Ghana’s growth struggles with inclusion issues
Three developments in Ghana this week highlight a persistent gap between national progress and everyday realities for its citizens. In the digital sector, French media giant Canal+ plans to launch high-speed fiber internet in Accra and Kumasi through its subsidiary Vivendi Africa, promising unlimited service at lower prices. The move could disrupt the broadband market dominated by MTN, Vodafone, and Teledata, but observers stress that the true impact depends on extending access beyond urban centers to ensure affordability and inclusion.
Meanwhile, in Dormabin, Oti Region, farmers face mounting losses as heaps of unsold yams rot by the roadside. Despite strong harvests, poor road infrastructure prevents them from reaching markets, especially during rainy seasons. Local leaders say better roads, storage facilities, and aggregation centers could turn this agricultural potential into rural economic growth.

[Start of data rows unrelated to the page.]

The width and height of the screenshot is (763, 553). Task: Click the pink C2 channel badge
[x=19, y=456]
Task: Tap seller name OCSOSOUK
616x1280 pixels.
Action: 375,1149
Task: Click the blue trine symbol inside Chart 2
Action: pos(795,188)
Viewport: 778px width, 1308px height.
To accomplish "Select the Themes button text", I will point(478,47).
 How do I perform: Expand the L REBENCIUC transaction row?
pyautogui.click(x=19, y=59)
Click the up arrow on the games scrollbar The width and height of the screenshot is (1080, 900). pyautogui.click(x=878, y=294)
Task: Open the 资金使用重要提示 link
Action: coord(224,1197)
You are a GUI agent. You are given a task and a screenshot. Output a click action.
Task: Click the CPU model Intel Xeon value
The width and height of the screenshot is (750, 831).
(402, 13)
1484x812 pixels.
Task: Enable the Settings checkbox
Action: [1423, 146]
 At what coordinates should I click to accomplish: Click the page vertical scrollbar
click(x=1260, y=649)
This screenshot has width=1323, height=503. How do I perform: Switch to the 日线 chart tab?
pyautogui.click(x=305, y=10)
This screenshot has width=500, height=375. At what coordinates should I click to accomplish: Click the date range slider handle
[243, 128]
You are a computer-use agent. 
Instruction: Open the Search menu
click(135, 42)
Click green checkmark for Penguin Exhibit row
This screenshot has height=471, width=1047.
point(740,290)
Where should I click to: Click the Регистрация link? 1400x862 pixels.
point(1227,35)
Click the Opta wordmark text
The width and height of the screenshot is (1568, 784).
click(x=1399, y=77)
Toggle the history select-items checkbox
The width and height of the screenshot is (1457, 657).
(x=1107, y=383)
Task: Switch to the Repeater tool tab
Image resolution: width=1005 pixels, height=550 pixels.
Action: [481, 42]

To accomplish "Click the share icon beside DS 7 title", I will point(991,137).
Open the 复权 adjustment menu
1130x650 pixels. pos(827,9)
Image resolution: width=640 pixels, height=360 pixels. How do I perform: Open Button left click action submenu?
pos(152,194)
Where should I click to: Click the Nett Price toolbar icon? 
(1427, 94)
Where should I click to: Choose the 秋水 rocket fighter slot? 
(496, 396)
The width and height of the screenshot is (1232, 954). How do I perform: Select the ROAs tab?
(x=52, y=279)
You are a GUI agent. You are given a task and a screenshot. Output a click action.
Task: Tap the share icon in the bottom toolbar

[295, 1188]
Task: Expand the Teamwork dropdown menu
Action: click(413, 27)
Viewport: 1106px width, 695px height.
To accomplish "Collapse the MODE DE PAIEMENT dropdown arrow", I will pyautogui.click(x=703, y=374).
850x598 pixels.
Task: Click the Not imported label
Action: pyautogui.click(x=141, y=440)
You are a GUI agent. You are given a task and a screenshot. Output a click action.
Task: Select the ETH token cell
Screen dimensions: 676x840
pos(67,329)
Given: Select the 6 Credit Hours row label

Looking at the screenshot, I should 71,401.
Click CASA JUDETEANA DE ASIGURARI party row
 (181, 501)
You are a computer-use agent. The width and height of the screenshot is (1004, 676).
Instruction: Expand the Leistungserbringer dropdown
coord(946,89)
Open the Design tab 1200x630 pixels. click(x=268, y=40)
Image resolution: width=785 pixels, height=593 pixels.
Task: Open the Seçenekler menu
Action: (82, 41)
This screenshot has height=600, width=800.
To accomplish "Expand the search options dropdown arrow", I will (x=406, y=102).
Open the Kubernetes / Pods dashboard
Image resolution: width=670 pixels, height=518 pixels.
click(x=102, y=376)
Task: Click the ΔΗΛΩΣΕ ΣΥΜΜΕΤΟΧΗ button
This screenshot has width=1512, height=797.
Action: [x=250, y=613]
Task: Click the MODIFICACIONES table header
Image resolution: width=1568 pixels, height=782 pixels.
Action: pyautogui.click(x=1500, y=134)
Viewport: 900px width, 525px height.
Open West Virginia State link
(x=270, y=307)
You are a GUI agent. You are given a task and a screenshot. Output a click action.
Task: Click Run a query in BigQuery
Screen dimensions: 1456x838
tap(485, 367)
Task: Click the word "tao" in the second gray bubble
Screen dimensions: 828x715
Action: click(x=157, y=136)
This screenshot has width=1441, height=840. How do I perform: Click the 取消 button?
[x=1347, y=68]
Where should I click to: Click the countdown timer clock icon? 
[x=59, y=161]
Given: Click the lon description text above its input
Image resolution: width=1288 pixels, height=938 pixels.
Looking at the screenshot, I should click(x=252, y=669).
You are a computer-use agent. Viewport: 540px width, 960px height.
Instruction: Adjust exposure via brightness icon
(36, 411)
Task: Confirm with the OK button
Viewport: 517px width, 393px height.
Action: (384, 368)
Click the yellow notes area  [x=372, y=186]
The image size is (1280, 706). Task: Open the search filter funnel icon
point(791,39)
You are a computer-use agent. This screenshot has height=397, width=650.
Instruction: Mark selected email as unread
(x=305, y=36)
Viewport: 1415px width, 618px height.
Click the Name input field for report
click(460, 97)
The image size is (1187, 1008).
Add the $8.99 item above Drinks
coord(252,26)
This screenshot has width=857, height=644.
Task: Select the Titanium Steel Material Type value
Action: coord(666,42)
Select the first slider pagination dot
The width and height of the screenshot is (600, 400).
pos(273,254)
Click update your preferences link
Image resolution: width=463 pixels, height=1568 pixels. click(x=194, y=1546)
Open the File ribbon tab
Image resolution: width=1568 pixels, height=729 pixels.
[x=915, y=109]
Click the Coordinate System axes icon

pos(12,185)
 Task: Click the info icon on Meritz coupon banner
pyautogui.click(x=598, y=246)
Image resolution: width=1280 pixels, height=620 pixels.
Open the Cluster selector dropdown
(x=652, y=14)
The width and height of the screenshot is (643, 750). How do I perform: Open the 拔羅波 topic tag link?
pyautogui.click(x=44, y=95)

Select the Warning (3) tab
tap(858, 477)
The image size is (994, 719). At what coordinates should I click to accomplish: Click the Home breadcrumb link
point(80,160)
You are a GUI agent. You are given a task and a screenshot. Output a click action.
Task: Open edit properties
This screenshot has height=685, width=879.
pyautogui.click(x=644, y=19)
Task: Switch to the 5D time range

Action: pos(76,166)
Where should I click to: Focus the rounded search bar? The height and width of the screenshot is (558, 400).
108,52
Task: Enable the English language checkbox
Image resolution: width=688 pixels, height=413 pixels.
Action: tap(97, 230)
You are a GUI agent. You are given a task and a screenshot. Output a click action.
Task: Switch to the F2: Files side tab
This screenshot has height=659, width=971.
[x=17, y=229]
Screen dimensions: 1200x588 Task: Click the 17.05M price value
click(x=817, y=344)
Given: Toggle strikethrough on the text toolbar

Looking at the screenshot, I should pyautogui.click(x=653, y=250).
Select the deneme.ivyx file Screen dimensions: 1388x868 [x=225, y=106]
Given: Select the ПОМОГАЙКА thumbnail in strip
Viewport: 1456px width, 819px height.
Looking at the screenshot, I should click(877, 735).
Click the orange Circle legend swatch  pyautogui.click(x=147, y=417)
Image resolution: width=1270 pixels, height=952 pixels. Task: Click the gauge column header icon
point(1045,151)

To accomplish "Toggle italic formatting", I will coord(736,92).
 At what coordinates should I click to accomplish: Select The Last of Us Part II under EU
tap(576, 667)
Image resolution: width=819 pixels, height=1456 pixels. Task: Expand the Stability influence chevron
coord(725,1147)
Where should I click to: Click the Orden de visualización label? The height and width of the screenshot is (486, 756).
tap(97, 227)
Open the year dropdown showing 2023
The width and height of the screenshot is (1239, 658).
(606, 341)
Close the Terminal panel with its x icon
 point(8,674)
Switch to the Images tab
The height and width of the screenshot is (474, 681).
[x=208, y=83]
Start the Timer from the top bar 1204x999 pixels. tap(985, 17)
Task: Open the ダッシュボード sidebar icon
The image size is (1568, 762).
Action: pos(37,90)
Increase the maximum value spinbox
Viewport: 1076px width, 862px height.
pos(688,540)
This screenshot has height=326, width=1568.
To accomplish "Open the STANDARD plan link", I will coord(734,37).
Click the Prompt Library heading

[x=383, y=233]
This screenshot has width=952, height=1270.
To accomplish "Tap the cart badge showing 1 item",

At the same time, Ghana’s mining sector has generated over $40 billion in the past decade, with $29 billion reinvested locally and more than $220 million spent on corporate social responsibility projects. Yet communities in mining towns like Tarkwa, Obuasi, and Kenyasi still lack basic services, raising questions about governance and equitable distribution of wealth.
Together, these stories underscore a recurring theme: Ghana’s challenge is not a lack of opportunity, but the uneven delivery of its benefits. With the cedi stabilizing and fuel prices set to drop, the country’s economic outlook is improving. But without deliberate efforts to link growth to social equity, progress risks remaining a headline rather than a lived reality for most Ghanaians.